I am assuming the final patch (third attached file, gradebook.patch) is the official fix for this problem and I think I understand the goal of that fragment, however, I'd like to suggest what I think to be a simpler single query, rather than using two separate queries to the db:
Assume that the $gradebookroles variable contains an appropriate SQL constraint for either a single or multiple key values for the roleid.
select distinct ra.userid
from mdl_role_assignments ra
inner join mdl_context ctx on ra.contextid = ctx.id
left join mdl_grade_grades gg on gg.itemid = $this->id and gg.userid = ra.userid
where ra.roleid $gradebookroles
and ctx.instanceid = $this->courseid
and ctx.contextlevel = CONTEXT_COURSE
and gg.id is null
The first possible difference from the patch's query is that this one does not consider any "parent" contexts as pulled in from the get_related_contexts_string. But, from what I can tell, a course's parentage can only consist of categories on up to the site context (/1). I'm fairly ignorant of moodle still, but I'm reasoning that I don't need to consider a course's parent contexts when determining which student's grades are not present for one particular grade_item.
The other difference is that the population of user id values is coming from a set that has more of an expectation of being complete--enrollments, whereas the patch's approach is to look for user id values in the mdl_grade_grades table corresponding to any possible grade_items other than the ONE in which we're interested. If there happen to be no grades for a user with a different grade_item, then that user's id won't be in the starting population against which we filter using the left join, and so won't be in the result.
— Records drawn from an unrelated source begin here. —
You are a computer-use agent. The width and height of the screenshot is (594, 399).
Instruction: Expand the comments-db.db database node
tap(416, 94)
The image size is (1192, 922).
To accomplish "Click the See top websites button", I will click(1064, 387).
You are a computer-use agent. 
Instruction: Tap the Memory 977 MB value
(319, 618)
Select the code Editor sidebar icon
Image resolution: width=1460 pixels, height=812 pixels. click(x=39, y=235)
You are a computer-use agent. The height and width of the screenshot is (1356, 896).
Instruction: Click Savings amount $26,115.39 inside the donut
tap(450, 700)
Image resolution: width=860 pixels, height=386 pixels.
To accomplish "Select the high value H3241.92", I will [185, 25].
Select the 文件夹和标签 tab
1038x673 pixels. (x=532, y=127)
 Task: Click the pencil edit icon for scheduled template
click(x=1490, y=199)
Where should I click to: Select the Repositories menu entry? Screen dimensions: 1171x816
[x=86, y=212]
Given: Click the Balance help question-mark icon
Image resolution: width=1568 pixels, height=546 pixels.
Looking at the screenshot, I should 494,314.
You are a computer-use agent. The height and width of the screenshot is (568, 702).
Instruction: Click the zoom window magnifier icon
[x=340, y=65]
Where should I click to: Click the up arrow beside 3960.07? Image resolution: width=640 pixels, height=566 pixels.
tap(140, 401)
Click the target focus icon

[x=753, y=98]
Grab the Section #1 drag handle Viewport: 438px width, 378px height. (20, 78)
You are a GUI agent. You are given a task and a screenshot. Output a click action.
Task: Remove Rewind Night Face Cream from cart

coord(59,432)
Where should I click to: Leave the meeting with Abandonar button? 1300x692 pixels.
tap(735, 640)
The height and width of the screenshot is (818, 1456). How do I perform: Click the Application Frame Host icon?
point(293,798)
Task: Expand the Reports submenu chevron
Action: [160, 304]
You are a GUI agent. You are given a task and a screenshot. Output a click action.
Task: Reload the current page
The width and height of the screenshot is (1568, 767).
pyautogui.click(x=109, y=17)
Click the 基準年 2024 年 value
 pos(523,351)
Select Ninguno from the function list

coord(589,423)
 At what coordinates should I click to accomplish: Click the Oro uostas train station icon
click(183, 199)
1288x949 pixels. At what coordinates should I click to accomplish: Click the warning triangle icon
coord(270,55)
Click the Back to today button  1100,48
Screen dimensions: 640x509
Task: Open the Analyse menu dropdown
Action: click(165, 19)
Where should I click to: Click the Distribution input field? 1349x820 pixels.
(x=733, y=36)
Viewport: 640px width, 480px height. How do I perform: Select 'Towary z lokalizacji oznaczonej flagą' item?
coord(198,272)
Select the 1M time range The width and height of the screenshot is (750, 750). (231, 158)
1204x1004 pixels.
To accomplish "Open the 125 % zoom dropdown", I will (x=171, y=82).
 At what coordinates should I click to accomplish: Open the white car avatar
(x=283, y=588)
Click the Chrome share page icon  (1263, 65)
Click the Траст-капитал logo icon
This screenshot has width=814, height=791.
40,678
I can confirm this issue. On a test site with ~10,000 users. I created a course and added 3 faculty and 2 students. I added 6 assignments, 3 categories and 3 graded items. I entered in three grades total. I entered a calculation in each of the three grade items. The mdl_grade_grades table grew from 1152 records to 2,450 and mdl_grade_grades_history grew from 10,114 records to 12,715. There was no other activity on the test site while I was doing this.
On our production site we have
mdl_grade_grades with 536,018 records and
mdl_grade_grades_history with 2,184,929 records
These large tables are causing our production server to have one type of query go over 5 seconds:
Count: 254 Time=27.43s (6967s) Lock=1.27s (323s) Rows=66.3 (16840),
SELECT DISTINCT go.userid
FROM mdl_grade_grades go
JOIN mdl_grade_items gi
ON gi.id = go.itemid
LEFT OUTER JOIN mdl_grade_grades g
ON (g.userid = go.userid AND g.itemid = N)
WHERE gi.id <> N AND g.id IS NULL